In fact, Pak intelligence officials have uncovered another link in the chain that binds these groups. They have found that every time there was a crackdown on terror groups in areas bordering Pakistan and Afghanistan, Shia Muslims were targeted quite promptly. Such incidents have happened in Quetta twice in July. The Karachi killings followed crackdowns on terror groups in south Waziristan. More than Karachi (since most the al Qaida cells were taken out in the past two years under Washington's pressure), it is Quetta which reveals the return of al Qaida-Taliban combine with the active assistance of Jamait-e-Ullema Islam (JuI) which is a coalition partner in the provincial government in Balochistan. The new terror group, which operate under various names (one new addition was: Muslim United Army), draws sustenance, both moral and material, from madrasas run by JuI in Balochistan. Shaldara madrasa run by Maulana Nur Mohammed is one of the prominent training and shelter houses for the new Taliban-al Qaida combine.

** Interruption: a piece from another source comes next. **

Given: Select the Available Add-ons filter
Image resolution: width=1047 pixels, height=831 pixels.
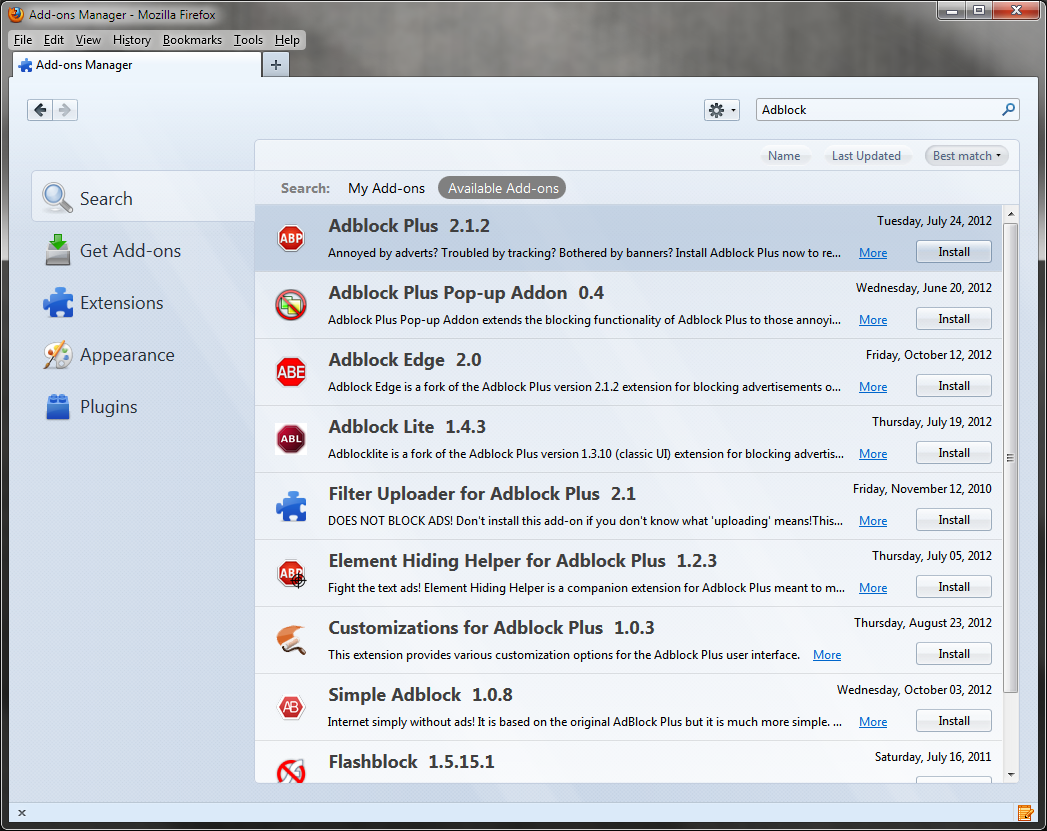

At the end of his four years, General P Musharraf has succeeded in turning a nation struggling to imbibe the spirit of democracy into a rogue nation supporting and sheltering terrorist and extremist groups. People of Pakistan certainly deserve a better leader, a leader with a vision to unshackle their national identity from the clutches of religious bigots and terrorists, a leader who can dump the historical baggage and create a space in the comity of nations as a responsible, progressive nation. General P Musharraf is certainly not that man whatever Washington might have the world to believe.